My remark about being ‘unburdened’ is because I have no idea; I don’t keep up with this community or the rumors or mod actions (which are opaque at a glance; which again, is fine if they broadly have community trust). I just daily-drive NixOS as a regular user and hobby dev 'cuz “I want my software to work.” The private theory fits better for a forum like this imo which is why it’s more often used in enterprise. The Nix Discourse isn’t a grand exchange of ideas and debate: it’s a forum oriented around a software ecosystem. It hardly requires the rigor of a public system. The only reason people would want that is if they’ve lost trust in the mod team, wanted more spectacle, or if they’re pursuing an improved “purity of process” for idealistic reasons.

At a glance, it appears that the SC is trying to improve Mod credibility by providing a form of public oversight: to use a private theory externally for its benefits, but lean towards public internally (e.g. have the quote snippets and extensive mod details and justifications, but don’t publish them). This is quite common practice… Further, SC seems to have wanted “friction” e.g. self-criticism. This may be out of legitimate concern with a case in mind, or in pursuit of general improvement / as a safety.

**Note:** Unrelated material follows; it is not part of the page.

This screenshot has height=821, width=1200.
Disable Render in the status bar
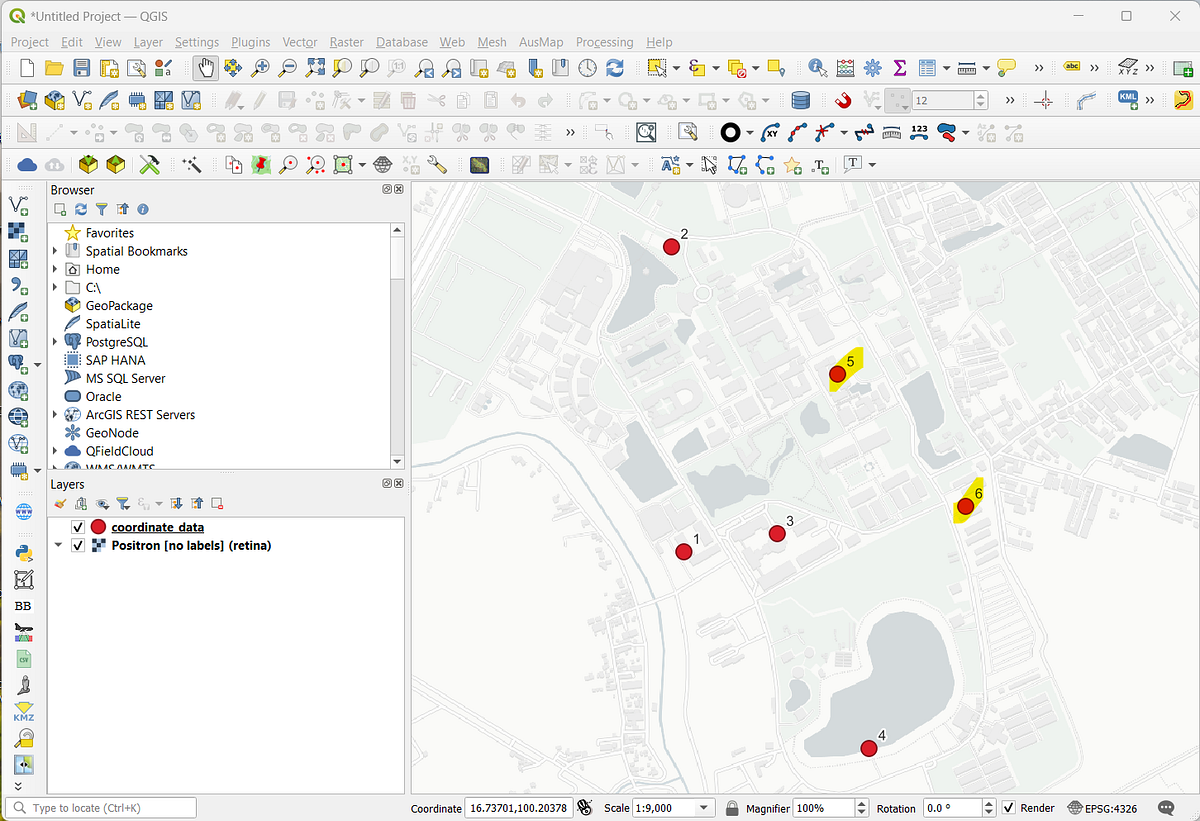click(1007, 808)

But of course, that’s at a glance. A slightly deeper read implies there’s a lot more going on here, with how the mod team is resisting these measures and their complaints about interacting with SC. It seems there needs to be a more formal channel for communication between the two, and some expectations / groundrules need to be set. This isn’t usually needed for teams of this size, but … perhaps we Nix users are a little predisposed to certain things. The fact that things have gotten to this point alone, in addition to the “proposal vs. demand” claims, means there has been a serious communication breakdown between the parties, on top of whatever issues fuel the underlying friction.


With all that said…

This is of greater concern… And due to the opaque nature of using a private model, things like this thrive (more easily). My only interest here is that “my software works”, and this, like the drama, can threaten that because

Any overt support for military projects will surely push very talented people away. There’s nothing Nix can do to prevent its use in such environments: it’s merely a tool, and tools will be used. But alignment with such efforts would be detrimental to Nix. Dropping Anduril as a sponsor was wise. But…

It’s unclear if this is relevant. While Anduril’s desire to exert influence over Nix is (imo) undeniable, I’m not yet convinced that this issue should be seen as a proxy war between Anti/Pro Anduril factions. However, with the lack of transparency and previous controversies, I can understand why some would have come to that conclusion. It really depends on what we don’t know: e.g. if SC was targeting individuals in an effort to push an agenda, or if this is just an epic communications breakdown. Who made those calls; who suggested what, and what was their reasoning. I doubt we’ll ever know.

Perhaps the eligible voting members should be voting on more than just representation?